How easy would it be to write a post
ridiculing the practice of assessing the success and relevance of your social media activity by counting the number of retweets, likes, followers or fans you have?
I think we all know it would be quite easy.
How much value would there be in my doing
that? Well, about as much value as
there is in assessing the success and relevance of your social media activity by
counting the number of retweets, likes, followers or fans you have.
Did you see what I did there?
I read a blog post today in which someone
said they’d tweeted something about the Uberdaddy of record-breaking sky-diving, Felix
Baumgartner. That tweet was then retweeted more than 5,000 times, reaching more
than 140,000 people’s streams by dint of just two of those RTs.
Woah..! Big numbers.
Big so what, too.
In an exchange on Twitter with a social
marketer at one of the world’s premier sports brands, I recently said something
that went a little bit like this:
Measuring your online relevance simply by
counting how many retweets you get is a bit like driving all the way to the
supermarket at the weekend, not actually going in to buy anything, but still
considering it to have been a trip to the supermarket.
Technically, that’s a trip to the supermarket.
You don’t have anything to eat though.
One point I (try) to make to the brands I speak
to about how they measure social success – and more importantly how they should
measure social success – is that surely it has to be better for their business
to find 50 people they know are spending money with them than to have 50,000
Facebook likes from people who probably aren’t.
That’s me all over though… I state the
obvious.
Social media. Digital communications. Where
did it all go wrong? We let it fall under the spell of people with no real
experience of what it takes to create genuine interest and actionable desire.
Affecting a sustainable change in people’s
perceptions and behaviour is not as hard as it might seem.

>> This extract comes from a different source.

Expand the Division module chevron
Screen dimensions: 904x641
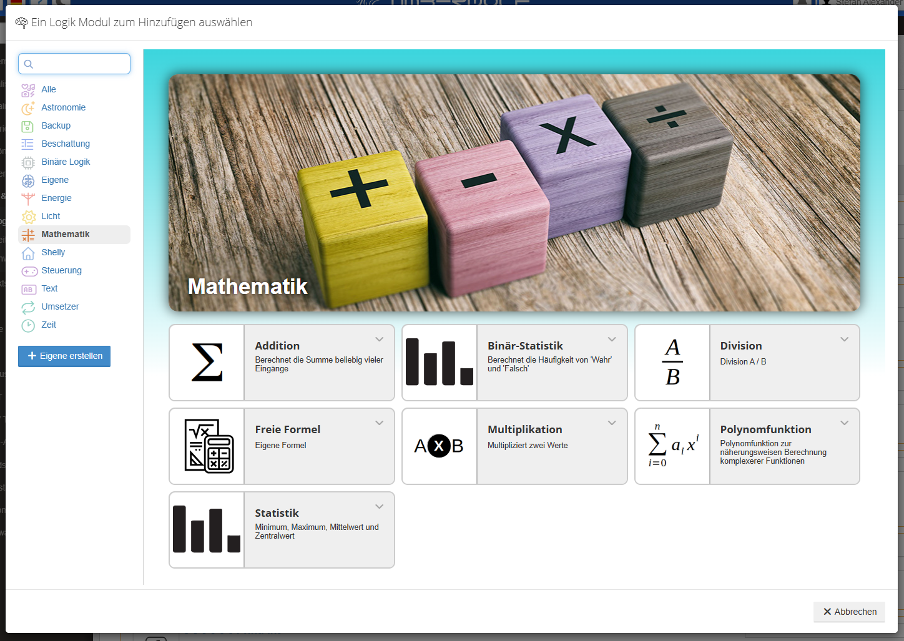844,339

As for measuring
those changes, well OK that is a little bit hard. But it’s not impossible and
it gets a good deal easier when you know what it is you’re trying to measure
and why.
A former business contact of mine got a job
last year as a “social media coordinator.” I posited that one day, maybe in three-to-five years,
there wouldn’t be anyone with the word social in their job title. It’s all just media.
We need to stop dressing it all up as
something it isn’t and get back to the business of crafting great narrative,
building compelling brand stories, and measuring the things that really matter.